Scenario 3: Apply Approved Sync

  1. Resolve conflicts and skipped users.
  2. Re-run dry-run until it is clean.
  3. Apply the reviewed run.
  4. Open the generated team.
  5. Inspect membership source records.

Expected result: Teams are created when approved, memberships are active, source records show provider/group/rule provenance, and OpenFGA relationships exist for team membership.

Scenario 4: Preserve Manual Membership

  1. Manually add a user to a team.
  2. Add the same user through a synced group.
  3. Remove the user from the upstream group fixture.
  4. Run sync.

Expected result: The synced source becomes stale or removed, but the user's effective team membership remains active because the manual source still grants it.

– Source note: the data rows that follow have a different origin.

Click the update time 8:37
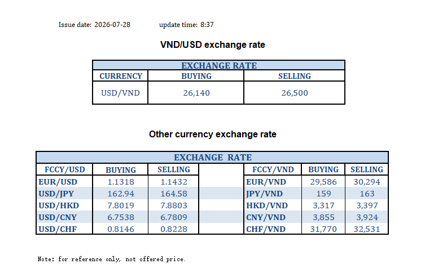This screenshot has height=273, width=425. coord(207,25)
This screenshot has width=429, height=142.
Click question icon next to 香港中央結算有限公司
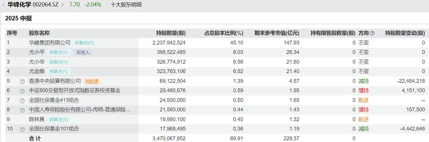22,81
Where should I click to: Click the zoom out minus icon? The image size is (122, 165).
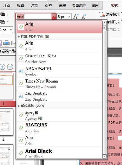coord(10,67)
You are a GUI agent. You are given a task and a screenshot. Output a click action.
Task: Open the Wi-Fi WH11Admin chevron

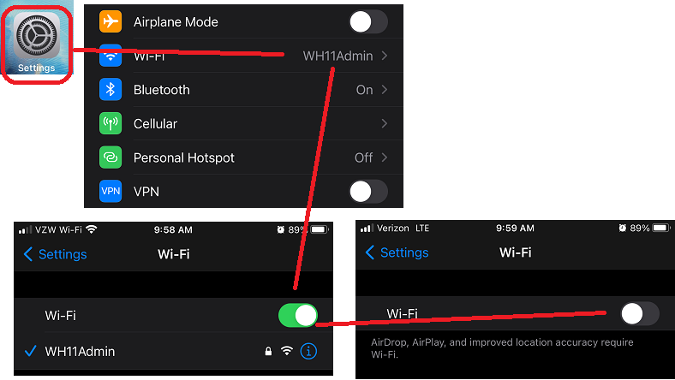pos(385,56)
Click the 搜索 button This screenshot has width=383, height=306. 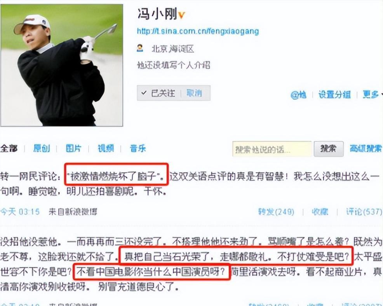(329, 149)
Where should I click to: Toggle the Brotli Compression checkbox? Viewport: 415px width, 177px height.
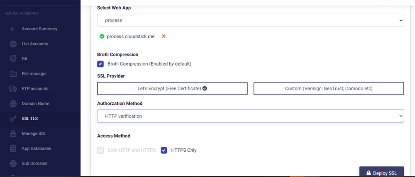pos(100,64)
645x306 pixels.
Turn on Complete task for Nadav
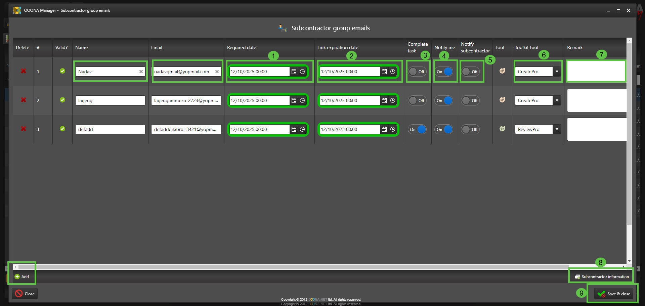pyautogui.click(x=417, y=72)
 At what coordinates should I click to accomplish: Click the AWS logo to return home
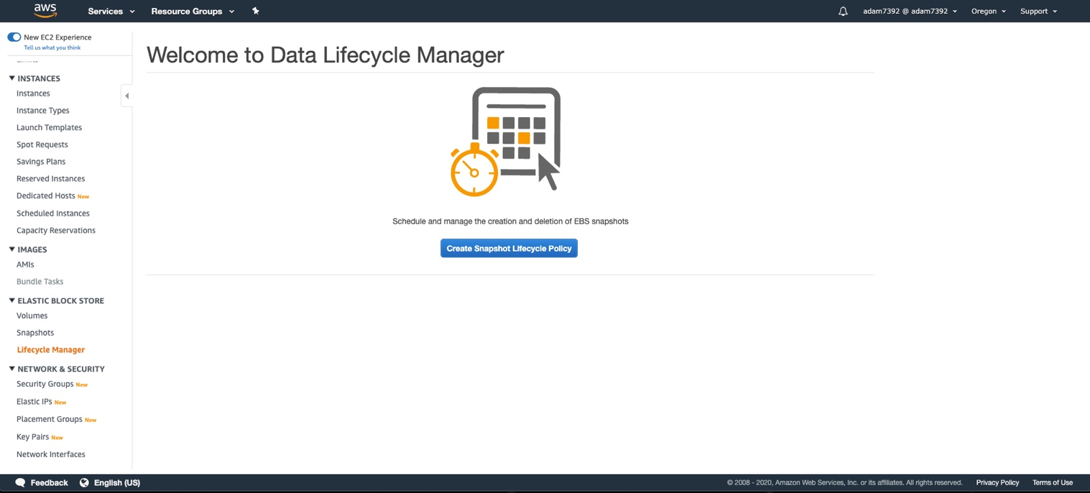click(45, 11)
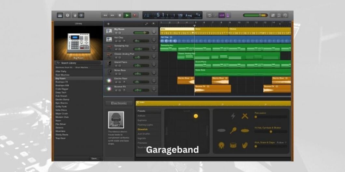
Task: Tick the Follow checkbox for Kick, Snare & Claps
Action: (285, 142)
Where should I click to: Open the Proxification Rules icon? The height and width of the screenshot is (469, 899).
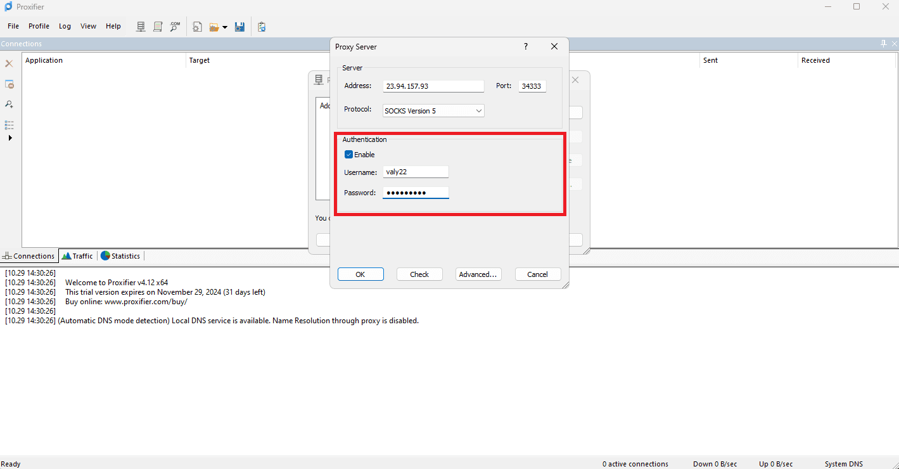tap(157, 26)
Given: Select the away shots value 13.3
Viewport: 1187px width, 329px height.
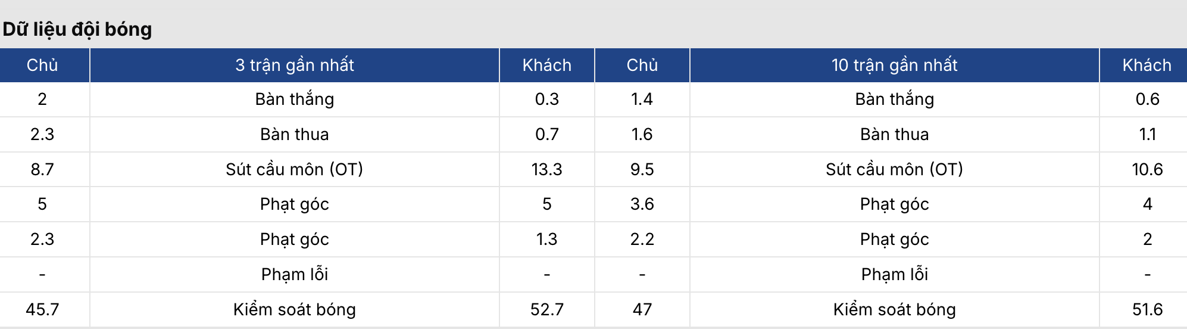Looking at the screenshot, I should coord(546,169).
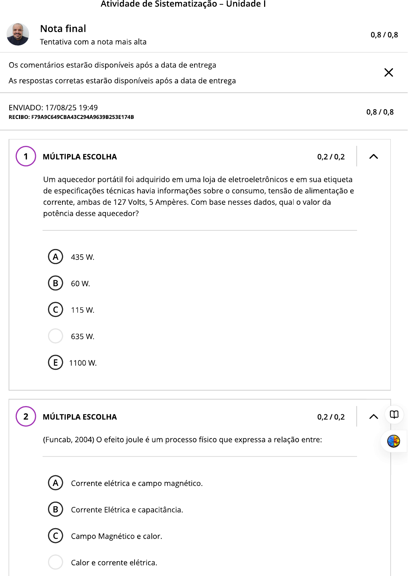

Scenario 5: Grant Team Access to Resources

  1. Open ReBAC Policy Builder.
  2. Select a team userset such as team:platform#member.
  3. Grant access to an agent, a tool, a knowledge base, a skill, and a task.
  4. Validate the staged change set.
  5. Apply it.
  6. Open the graph and access checker.

Expected result: The graph shows the new relationships and the access checker explains allowed access paths for team members.

Scenario 6: Configure Slack Channel Many-to-Many Access

  1. Open a Slack channel in Admin.
  2. Grant the channel access to multiple agents, tools, and knowledge bases.
  3. Check a test user, channel, and resource invocation.

Expected result: The access checker requires all of these to pass:

  • User can use the Slack channel.
  • Slack channel is allowed to expose the selected resource.
  • User or user's team can use the selected resource.

Scenario 7: Verify Deny-by-Default Runtime

  1. Remove the channel-to-agent grant.
  2. Try the same Slack invocation.
  3. Remove the team-to-agent grant.
  4. Try the invocation again.

Expected result: Each missing relationship causes a deny with a safe reason code and an audit record. No Keycloak realm role or legacy CEL rule should silently allow access once the surface is ReBAC-enforced.

Scenario 8: Review Enforcement Status

  1. Open the ReBAC enforcement status view.
  2. Inspect all resource types and runtime surfaces.

Expected result: Each resource type is marked as not_gated, role_gated, rebac_shadowed, rebac_enforced, or deprecated. Implementation tasks must move critical paths to rebac_enforced with tests.

Verification Commands

Run the relevant checks after implementation:

make lint
make test
make caipe-ui-tests
make test-rbac

Targeted checks expected for this feature:

npm run test -- --runInBand identity-group-sync
npm run test -- --runInBand rebac
PYTHONPATH=. uv run pytest tests/rbac -v
PYTHONPATH=. uv run pytest integration/ -k "slack and rbac" -v

Exact commands may be adjusted during /speckit.tasks based on the files selected for implementation.